Railway guns (like their seagoing analogues, battleships) have been rendered obsolete by advances in technology. Their large size and limited mobility make them vulnerable to attack, and similar payloads can be delivered by aircraft, rocket, or missile.
The idea of railway guns appears to have been first suggested in the 1860s by a Mr Anderson, who published a pamphlet in the United Kingdom titled National Defence in which he proposed a plan of ironclad railway carriages. A Russian, Lebedew, claimed to have first invented the idea in 1860 when he is reported to have mounted a mortar on a railway car.
The first railway gun used in combat was a banded 32-pounder Brooke naval rifle mounted on a flat car and shielded by a sloping casemate of railroad iron.
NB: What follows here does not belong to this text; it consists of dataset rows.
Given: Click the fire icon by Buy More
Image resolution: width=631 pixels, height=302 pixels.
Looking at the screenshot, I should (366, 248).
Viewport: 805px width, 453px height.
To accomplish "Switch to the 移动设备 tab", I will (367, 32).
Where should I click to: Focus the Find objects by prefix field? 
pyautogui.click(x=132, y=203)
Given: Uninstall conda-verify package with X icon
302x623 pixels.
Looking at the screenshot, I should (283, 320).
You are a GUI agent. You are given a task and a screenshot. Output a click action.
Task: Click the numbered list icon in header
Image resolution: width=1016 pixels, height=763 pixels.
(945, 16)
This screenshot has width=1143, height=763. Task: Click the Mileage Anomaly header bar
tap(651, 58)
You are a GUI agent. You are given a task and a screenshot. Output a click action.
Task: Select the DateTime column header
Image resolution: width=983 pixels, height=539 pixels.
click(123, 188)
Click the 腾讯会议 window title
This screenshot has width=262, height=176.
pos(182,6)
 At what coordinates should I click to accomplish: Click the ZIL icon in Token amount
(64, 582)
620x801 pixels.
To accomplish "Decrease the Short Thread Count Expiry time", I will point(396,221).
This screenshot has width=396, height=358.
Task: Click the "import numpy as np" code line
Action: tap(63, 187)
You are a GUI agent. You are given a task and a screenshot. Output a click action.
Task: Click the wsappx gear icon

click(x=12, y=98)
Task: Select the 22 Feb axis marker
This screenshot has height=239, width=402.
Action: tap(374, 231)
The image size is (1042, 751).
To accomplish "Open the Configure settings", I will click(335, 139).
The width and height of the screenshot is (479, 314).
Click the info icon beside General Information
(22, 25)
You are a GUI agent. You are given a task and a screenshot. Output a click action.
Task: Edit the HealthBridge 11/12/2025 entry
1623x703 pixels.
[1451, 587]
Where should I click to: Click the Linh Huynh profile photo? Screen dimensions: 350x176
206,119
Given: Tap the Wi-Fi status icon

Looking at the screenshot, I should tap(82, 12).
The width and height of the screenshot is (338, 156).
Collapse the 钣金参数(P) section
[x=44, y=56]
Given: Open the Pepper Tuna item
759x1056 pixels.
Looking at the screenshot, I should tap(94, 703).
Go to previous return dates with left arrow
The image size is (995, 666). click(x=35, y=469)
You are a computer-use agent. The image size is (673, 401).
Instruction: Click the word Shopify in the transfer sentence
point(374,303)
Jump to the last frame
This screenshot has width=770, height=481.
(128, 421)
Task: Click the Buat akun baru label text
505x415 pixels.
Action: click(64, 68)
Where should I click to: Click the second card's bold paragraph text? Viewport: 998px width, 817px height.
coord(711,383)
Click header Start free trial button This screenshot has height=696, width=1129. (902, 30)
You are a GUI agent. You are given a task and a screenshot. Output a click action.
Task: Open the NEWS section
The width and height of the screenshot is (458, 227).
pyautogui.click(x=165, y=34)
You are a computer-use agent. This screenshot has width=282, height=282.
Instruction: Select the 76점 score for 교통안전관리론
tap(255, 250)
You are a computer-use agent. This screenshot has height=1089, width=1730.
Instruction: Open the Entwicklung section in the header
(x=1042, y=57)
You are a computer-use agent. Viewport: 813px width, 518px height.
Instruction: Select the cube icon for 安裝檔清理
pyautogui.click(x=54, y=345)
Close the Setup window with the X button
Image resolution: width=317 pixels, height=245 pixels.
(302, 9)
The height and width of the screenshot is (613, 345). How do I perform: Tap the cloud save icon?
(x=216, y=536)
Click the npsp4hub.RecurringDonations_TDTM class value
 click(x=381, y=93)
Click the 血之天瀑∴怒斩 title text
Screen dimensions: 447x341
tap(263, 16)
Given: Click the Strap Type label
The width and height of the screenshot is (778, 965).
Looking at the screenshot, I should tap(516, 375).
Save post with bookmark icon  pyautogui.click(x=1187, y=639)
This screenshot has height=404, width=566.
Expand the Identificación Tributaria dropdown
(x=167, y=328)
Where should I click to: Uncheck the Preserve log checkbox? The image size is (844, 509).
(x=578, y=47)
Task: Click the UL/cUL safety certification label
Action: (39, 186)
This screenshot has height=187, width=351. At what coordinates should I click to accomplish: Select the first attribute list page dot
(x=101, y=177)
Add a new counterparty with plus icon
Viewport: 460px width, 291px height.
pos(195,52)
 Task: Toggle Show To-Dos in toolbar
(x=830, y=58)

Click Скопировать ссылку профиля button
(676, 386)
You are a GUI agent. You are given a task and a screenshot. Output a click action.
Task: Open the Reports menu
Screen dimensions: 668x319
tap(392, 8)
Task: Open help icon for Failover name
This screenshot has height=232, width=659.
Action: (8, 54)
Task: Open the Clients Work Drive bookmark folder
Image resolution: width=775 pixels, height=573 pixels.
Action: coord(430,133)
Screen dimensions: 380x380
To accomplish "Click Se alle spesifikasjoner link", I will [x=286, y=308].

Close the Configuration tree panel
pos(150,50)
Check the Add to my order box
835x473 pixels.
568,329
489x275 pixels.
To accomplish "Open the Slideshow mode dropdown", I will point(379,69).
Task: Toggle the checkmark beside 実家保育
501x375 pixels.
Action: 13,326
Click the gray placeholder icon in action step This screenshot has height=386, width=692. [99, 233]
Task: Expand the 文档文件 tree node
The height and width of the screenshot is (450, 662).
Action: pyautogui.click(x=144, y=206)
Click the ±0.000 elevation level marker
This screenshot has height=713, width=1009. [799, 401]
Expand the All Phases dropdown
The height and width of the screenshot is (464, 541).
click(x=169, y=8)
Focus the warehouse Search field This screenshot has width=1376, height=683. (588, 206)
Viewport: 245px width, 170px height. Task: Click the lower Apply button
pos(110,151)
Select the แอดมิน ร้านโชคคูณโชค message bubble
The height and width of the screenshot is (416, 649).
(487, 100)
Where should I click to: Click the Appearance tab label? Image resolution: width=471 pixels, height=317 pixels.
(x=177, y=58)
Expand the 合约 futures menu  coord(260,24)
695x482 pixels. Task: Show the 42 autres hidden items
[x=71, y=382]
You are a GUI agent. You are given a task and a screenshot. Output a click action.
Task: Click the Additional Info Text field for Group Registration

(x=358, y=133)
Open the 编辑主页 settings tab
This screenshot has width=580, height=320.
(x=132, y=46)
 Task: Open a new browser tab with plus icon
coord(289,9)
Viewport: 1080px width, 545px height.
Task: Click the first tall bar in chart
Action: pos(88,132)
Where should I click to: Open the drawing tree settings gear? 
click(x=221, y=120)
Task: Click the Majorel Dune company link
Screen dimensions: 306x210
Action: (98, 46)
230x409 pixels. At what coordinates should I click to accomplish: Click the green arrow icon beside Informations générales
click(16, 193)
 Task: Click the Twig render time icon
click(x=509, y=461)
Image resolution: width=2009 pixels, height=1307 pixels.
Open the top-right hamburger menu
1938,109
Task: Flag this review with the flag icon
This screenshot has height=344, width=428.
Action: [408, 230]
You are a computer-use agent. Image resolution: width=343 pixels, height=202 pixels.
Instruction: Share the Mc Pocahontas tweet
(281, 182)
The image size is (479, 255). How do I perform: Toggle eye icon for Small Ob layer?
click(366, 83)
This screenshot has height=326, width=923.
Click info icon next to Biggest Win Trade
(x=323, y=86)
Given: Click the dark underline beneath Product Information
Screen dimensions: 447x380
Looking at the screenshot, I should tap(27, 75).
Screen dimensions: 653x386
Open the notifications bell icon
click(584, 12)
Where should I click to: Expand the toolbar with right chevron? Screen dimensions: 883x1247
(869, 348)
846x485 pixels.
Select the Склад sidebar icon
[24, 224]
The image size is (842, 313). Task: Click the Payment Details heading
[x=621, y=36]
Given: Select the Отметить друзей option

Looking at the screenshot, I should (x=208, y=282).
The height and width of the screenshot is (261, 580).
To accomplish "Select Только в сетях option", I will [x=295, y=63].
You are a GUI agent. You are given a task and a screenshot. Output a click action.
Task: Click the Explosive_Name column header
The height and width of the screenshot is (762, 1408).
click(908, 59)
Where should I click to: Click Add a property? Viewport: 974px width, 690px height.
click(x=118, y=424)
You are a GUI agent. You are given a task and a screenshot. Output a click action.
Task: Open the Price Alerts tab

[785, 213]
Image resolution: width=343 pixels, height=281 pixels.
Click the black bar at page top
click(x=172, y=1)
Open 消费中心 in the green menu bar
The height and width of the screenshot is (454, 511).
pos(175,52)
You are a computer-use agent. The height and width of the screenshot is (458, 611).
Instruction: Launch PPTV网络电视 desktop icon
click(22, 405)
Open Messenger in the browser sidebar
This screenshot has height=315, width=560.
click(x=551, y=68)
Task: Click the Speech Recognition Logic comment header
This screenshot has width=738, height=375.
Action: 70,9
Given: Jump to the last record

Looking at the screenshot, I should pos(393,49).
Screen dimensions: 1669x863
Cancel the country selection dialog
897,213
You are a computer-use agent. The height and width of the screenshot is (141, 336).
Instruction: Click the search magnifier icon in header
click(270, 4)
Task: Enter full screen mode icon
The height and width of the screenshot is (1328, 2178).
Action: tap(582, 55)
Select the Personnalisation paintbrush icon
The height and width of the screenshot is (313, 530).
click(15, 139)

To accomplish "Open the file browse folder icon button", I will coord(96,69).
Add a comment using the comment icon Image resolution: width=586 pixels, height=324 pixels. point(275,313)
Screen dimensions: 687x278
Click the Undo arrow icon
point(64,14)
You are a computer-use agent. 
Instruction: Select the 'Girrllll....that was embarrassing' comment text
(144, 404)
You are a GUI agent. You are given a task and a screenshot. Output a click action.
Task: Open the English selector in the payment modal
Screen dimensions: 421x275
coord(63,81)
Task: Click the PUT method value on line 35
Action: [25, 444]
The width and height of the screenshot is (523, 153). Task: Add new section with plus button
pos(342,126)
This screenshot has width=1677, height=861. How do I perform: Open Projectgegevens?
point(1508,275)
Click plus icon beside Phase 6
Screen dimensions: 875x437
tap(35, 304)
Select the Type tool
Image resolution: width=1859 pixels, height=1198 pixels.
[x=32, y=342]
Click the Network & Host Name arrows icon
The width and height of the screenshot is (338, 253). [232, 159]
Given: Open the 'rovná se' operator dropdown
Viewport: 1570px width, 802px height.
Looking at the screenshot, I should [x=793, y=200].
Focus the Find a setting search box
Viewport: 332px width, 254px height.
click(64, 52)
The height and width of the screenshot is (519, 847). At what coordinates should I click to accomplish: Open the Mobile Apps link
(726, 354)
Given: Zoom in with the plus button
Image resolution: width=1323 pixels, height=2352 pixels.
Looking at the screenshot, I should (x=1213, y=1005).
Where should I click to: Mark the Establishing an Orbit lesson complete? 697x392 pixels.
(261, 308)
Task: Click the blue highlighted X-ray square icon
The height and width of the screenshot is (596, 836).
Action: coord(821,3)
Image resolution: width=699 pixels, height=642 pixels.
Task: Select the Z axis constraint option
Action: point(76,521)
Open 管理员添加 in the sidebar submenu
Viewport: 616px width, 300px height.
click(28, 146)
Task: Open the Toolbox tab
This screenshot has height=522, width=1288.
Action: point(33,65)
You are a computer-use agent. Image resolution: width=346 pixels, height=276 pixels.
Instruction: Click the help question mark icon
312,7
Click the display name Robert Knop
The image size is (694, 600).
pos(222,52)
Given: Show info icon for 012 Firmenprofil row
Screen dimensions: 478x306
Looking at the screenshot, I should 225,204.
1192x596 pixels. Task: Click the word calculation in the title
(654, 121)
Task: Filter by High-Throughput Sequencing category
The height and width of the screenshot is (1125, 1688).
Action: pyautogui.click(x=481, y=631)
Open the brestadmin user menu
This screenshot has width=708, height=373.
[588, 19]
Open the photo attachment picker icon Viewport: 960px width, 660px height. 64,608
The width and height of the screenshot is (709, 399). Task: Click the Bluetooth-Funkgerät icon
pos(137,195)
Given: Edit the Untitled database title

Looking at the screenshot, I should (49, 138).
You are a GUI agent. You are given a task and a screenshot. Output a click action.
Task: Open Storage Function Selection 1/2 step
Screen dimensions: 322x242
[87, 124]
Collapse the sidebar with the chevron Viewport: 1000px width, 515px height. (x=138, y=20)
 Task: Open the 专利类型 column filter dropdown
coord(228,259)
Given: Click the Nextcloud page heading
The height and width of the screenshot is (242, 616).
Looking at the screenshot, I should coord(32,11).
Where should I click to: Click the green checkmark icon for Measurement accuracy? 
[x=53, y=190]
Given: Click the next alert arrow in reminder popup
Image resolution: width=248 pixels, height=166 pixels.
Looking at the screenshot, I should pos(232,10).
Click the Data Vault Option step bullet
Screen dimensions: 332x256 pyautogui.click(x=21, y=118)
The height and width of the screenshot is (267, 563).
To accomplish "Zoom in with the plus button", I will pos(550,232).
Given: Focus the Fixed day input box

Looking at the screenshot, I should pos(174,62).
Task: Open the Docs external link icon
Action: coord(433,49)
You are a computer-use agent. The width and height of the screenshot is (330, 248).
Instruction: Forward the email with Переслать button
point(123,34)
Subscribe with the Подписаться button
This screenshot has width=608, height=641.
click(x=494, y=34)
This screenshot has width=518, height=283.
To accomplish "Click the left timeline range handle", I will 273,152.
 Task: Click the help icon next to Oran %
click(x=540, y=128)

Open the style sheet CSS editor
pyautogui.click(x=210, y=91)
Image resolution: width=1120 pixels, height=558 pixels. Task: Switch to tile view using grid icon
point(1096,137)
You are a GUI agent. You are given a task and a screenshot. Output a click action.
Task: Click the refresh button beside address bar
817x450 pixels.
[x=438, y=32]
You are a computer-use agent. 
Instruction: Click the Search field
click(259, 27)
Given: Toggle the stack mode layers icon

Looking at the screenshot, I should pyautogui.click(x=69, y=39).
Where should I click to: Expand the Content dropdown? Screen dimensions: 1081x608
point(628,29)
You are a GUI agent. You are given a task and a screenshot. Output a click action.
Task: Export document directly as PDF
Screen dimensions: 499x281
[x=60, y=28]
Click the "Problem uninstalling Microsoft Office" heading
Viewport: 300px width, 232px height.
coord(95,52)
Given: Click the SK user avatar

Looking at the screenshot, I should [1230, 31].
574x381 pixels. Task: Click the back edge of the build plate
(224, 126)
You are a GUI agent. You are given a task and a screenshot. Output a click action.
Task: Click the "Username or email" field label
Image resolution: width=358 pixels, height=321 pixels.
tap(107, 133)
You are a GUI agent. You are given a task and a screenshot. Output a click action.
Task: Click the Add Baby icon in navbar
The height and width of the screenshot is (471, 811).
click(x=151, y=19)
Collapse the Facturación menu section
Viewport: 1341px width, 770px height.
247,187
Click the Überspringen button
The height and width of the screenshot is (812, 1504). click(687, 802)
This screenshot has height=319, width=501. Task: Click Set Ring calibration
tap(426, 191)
On 29 June 1862, Robert E. Lee had the gun pushed by a locomotive over the Richmond and York River line (later part of the Southern Railway) and used at the Battle of Savage's Station to interfere with General George McClellan's plans for siege operations against Richmond during the Union advance up the peninsula.
In France, Lt. Col Peigné is often credited with designing the first railway gun in 1883. Commandant Mougin is credited with putting guns on railcars in 1870. The French arms maker, Schneider offered a number of models in the late 1880s and produced a 120 mm (4.7 in) gun intended for coastal defense, selling some to the Danish government in the 1890s.
The outbreak of the First World War caught the French with a shortage of heavy field artillery. In compensation, large numbers of large static coastal defense guns and naval guns were moved to the front, but these were typically unsuitable for field use and required some kind of mounting. The railway gun provided the obvious solution. By 1916, both sides were deploying railway guns.
The Second World War saw the final use of the railway gun, with the massive 80 cm (31 in) Schwerer Gustav gun, the largest artillery piece to be used in combat, deployed by Germany. The rise of the aeroplane effectively ended the usefulness of the railway gun. Similar to stationary battleships, they were massive, expensive, and, in the correct conditions, easily destroyed from the air.